This morning I opened my eyes and felt it. Not today I told myself. Please not today. Today is a big day. Today we launch season six of our performing arts center, and the last thing I need is this feeling.
The familiar feeling of a heavy weight with the rapping of my heart so fast in my chest, but it’s not an adrenaline rush. It’s anxiety. My anxiety level is at a 10. I struggle between wanting to stay in bed, trying to ignore it, and the reality of having to get up and get my kids ready. I know I have to get up and keep the anxiety behind bars as long as I can. This feeling, however, is like a greyhound behind the gate waiting to run away as fast as it can… taking my mind with it.

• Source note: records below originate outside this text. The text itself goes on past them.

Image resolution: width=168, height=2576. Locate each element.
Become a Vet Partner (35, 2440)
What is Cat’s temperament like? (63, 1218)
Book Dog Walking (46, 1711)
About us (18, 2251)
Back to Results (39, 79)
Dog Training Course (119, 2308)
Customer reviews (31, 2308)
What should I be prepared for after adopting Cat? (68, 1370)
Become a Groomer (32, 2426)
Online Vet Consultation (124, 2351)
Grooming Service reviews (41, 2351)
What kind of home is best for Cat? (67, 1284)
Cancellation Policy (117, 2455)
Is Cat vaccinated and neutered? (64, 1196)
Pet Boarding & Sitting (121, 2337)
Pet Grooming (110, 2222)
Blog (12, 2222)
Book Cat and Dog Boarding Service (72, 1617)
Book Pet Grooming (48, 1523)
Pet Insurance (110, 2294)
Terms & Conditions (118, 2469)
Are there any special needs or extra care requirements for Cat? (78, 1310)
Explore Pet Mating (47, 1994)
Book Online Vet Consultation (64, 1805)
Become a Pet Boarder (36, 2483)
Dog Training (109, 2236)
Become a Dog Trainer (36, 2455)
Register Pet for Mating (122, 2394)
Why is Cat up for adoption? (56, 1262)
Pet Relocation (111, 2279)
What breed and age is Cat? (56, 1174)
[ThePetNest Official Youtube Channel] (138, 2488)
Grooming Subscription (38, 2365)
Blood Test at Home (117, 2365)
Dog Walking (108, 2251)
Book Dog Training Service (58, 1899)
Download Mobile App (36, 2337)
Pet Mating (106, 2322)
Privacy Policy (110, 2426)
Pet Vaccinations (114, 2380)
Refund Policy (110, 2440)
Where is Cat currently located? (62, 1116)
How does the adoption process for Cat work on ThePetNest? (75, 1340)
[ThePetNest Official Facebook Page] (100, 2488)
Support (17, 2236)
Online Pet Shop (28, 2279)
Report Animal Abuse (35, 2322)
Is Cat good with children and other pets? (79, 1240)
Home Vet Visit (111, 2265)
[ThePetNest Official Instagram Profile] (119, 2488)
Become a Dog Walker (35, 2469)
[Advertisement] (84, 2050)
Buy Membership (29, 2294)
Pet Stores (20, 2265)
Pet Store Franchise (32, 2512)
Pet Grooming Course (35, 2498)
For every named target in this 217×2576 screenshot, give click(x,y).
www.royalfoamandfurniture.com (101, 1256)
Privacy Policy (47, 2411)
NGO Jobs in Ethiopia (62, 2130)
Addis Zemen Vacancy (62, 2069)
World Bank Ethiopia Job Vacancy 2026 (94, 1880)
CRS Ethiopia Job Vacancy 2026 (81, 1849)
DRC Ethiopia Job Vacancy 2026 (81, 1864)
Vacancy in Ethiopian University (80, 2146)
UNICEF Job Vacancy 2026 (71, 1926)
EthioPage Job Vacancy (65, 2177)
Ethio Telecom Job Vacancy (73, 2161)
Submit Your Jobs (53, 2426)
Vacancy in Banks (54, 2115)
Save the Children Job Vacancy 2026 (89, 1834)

My kids, especially my oldest Brinlee, can feel my feelings inside unless I keep them under control, so I choose to keep them in check while getting them out the door and fairly on time for school. It is amazing what we can do when we choose to use the strength of our minds.
The garage door shuts, and I go on with my usual routine of getting ready and getting outside to do my devotion because daily rhythms are habitual and these habits create health in my mind, body, and soul. Usually. I know spending time in God’s word always helps, and I so desperately want this feeling to go away. After reading a bit in T.D. Jake’s book SOAR! I reflect on Isaiah 40:31 which says, “They will soar on wings like eagles.”
If you have never felt what it is like to soar, I highly recommend taking flight and finding out. There is no feeling more freeing than soaring. Grasping so hard to recall and reflect on the times God has allowed us to soar, I pray for the opportunity to do so today. After finishing prayer I sink a bit. Still here. The heart rapping, chest tightening is still here. So I go to the next source that helps, and I ask Brian to bring his guitar out to the porch to play and sing worship in hopes to take flight again today. As soon as he starts singing, a little butterfly comes and sits on the porch railings, and I look down and smile at it. As I look closer, I notice it has a hole in its wings.
God whispers, “You can still fly with a hole in your wings, Emily.” The ah-ha moment. Yes. Yes, we all can, and I was able to take flight for today. Free. This small whisper was a reminder. While the reminder may have not been as big as an eagle, it was small in size but large in life. For me, the hole in my wings is anxiety, but in sharing my reality with Brian and carving out space to be in the presence of Jesus this morning, He reminded me that we can all fly even with a hole in our wings. A hole in your wings does not mean you have to be grounded in fear, doubt, or shame but instead you can fly because of faith, hope, and love.